The early baggage.

The smell of sunshine on wet grass,the dew drops on a heavy morning rose,the careless flight of parakeets,chasing butterflies in the meadows;as a young child,one truly has a Charter as wide as that of the Wind,to learn,explore and frolic around.

It was only yesterday that I was walking though the market area with rose tinted glasses when my eyes alighted on a young girl running wildly towards the ice cream van. “How adorable”,I thought to myself.

Much as the sight filled me with joy,a sudden sense of awareness swept over me when I saw another young girl scribbling on her little tattered notebook by the sidewalk.

Occasionally noble men and women would stop to teach her a few words and she’d happily want to learn more.

I thought about my childhood when I dreaded my books and wanted to burn them all. The sight of this eager young girl almost broke my heart. She deserved my books much more than I did.

But that fate wasn’t ordained for her.

As a young man or woman,the way we view the world sharply changes like the choppy waters slicing through a ravine.While literacy has reached around 99% in countries of Japan, South Korea, USA, UK, Germany, France, etc,

 India’s literacy rate is still at 74.04%. While it is largely a gloomy picture,

Illiteracy is maximum amongst Scheduled Caste, Scheduled Tribe and other backward classes who are not only poor, but unaware, unconcerned and unwilling to improve and change their lot. Illiteracy robs people not only of economic development but also of all benefits of education, reading, writing, etc. condemning them to the darkness of ignorance, poverty and impoverishes them.

Students are the builders of a nation. They can do a lot to eradicate illiteracy. They can spend their spare time and holidays in helping illiterate people to become literate, teaching them the habits of hygiene and sanitation.

A blind person cannot witness the captivating beauty of nature. Similarly, an illiterate person remains remains blindfolded to the charms of the world of learning and knowledge. If and when illiteracy will be removed completely, India will be a new country where 100% people can participate in all programs of economic development.

While India has made rapid strides in universalizing primary education largely as the outcome of sustained interventions under Sarva Siksha Abhiyan (SSA) and the Mid Day Meal Scheme (MDM),education for some is still a distant reality.

It is important to note that generally enrolment rates are higher than attendance rates. The Annual Status of Education Report (ASER) 2009 reports that only about 75 per cent of the children who were enrolled in schools at primary level were found to be attending on a random day.

Grinding poverty and malnutrition often subjects them to a state of irretrievable trauma,often resulting in their untimely death.

According to UNICEF,India contributes to more than 20 per cent of the child deaths in the world.
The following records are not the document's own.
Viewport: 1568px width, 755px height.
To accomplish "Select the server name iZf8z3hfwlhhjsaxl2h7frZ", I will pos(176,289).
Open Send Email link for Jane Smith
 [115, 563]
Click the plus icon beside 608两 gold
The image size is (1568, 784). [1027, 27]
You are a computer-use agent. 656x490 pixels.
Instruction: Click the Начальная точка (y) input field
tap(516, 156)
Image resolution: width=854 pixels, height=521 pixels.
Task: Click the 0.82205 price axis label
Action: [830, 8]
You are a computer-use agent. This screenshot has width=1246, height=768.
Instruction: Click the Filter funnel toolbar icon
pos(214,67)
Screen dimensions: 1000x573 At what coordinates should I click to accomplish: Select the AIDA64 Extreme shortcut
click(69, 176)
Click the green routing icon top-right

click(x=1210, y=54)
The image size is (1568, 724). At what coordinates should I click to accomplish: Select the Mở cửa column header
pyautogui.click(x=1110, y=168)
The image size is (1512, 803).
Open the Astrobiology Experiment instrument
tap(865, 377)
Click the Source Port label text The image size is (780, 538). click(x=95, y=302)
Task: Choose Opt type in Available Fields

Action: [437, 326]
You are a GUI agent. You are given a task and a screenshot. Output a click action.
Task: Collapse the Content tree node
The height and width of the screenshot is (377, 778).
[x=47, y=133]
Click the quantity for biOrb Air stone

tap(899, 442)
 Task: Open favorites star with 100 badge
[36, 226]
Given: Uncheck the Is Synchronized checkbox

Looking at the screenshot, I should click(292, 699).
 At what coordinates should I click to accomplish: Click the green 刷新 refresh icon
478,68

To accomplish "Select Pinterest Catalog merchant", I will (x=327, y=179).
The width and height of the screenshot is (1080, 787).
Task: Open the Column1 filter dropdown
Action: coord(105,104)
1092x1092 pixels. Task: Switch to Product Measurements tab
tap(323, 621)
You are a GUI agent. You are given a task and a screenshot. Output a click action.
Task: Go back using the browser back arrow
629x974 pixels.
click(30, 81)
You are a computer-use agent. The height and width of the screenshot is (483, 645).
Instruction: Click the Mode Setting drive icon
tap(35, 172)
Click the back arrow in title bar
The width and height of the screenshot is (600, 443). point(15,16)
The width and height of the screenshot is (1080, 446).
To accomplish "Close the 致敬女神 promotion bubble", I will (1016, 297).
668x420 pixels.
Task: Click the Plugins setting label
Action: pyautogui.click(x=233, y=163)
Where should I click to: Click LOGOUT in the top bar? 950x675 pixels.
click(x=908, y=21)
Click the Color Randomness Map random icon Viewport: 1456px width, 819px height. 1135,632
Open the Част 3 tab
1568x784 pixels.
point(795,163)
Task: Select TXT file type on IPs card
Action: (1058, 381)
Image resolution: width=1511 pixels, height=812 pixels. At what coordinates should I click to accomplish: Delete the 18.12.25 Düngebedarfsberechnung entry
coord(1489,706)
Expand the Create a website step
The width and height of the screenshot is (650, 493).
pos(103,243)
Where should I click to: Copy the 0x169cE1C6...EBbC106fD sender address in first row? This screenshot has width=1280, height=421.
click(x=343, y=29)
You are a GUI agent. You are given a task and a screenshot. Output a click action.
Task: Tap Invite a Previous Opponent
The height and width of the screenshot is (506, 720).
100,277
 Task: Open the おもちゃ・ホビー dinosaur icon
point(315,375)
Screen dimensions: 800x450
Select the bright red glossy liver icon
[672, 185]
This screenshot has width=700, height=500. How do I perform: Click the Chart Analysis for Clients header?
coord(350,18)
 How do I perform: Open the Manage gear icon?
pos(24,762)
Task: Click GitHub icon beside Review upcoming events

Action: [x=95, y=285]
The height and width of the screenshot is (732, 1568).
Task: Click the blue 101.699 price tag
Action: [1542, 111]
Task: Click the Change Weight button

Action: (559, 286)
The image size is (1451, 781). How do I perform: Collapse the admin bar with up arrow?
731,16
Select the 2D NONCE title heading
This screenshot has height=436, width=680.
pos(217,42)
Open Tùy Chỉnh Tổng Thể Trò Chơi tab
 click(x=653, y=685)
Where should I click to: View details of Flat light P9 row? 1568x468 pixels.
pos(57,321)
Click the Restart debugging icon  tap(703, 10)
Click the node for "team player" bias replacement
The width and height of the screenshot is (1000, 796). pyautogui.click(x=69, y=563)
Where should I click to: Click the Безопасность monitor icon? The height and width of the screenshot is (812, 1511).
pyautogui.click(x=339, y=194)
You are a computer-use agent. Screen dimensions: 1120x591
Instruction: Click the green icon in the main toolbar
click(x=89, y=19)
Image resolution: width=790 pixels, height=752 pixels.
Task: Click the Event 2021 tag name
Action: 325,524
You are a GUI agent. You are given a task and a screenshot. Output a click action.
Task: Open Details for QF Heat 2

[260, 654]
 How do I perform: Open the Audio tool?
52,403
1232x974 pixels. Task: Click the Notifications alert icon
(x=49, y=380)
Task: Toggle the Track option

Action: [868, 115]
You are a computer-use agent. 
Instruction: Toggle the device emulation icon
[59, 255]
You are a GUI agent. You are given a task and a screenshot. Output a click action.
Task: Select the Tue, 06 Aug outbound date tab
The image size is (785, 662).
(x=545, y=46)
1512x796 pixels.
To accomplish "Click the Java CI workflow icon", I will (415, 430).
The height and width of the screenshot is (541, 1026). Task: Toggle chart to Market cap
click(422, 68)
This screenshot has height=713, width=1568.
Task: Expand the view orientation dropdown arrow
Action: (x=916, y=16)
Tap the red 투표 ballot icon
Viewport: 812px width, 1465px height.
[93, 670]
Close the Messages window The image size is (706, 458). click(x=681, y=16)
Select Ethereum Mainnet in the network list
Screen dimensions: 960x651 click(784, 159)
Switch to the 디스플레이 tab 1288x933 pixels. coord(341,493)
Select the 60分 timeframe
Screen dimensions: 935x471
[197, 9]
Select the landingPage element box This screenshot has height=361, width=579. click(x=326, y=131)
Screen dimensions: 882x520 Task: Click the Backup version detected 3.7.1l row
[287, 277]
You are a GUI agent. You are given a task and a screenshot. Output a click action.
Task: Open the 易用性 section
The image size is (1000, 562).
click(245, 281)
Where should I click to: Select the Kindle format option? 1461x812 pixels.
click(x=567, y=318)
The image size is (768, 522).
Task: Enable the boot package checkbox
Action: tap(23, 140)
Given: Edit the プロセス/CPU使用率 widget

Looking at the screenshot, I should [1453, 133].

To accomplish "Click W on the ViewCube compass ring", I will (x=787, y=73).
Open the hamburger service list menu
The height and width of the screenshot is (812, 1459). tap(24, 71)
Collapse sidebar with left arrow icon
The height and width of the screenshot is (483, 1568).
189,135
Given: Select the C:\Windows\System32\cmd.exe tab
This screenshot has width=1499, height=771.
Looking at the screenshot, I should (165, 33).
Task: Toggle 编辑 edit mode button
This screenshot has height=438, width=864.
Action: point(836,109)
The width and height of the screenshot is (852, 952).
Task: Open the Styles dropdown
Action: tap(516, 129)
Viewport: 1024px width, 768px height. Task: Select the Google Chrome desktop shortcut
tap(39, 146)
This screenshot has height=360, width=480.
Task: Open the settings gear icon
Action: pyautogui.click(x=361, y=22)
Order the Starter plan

Therefore, the centrality of the discourse on child survival in the larger discussion on well being of children in a country like India cannot be emphasized enough. In India about 1.83 million children die annually before completing their fifth birthday – most of them due to preventable causes.

The combined effects of inadequate sanitation, unsafe water supply and poor personal hygiene are responsible for 88 per cent of childhood

deaths from diarrhoea.Poor sanitation and unsafe drinking water cause intestinal worm infections, which lead to malnutrition, anaemia and retarded growth among children.

India has reached the MDG Goal 7 target on improved drinking water sources. However, the piped water as a drinking water source has remained as low as 24 per cent.Contamination of water on account of arsenic and fluoride are new challenges that India has to cope with and find solutions to.

Children as a whole are subjected to a saga of deprivation.

I’m reminded of this tale by Anees Jung about the children who rummage through the garbage in search of a little rapture.

It was only last week when I was walking around near Hudson lane in Delhi University when my eyes alighted on this young bunch of kids selling balloons. They walked up to me and built a wall of balloons around me while I was talking to them about their strife. How unfortunate that in a world where balloons are manufactured for children,it is some of these children who end up selling them to others for a little money.

Where are we headed as a Nation?

What are we doing to these little children?

So many acts in place,so many policies being driven around like goodies on a cart and yet every city cries of hunger,every child sighs under the weight of the early baggage.

Truly, if we wish to call ourselves astute,we must not leave this issue unaddressed.

-Anoushka Parija

References-UNICEF reports on conditions of children in India.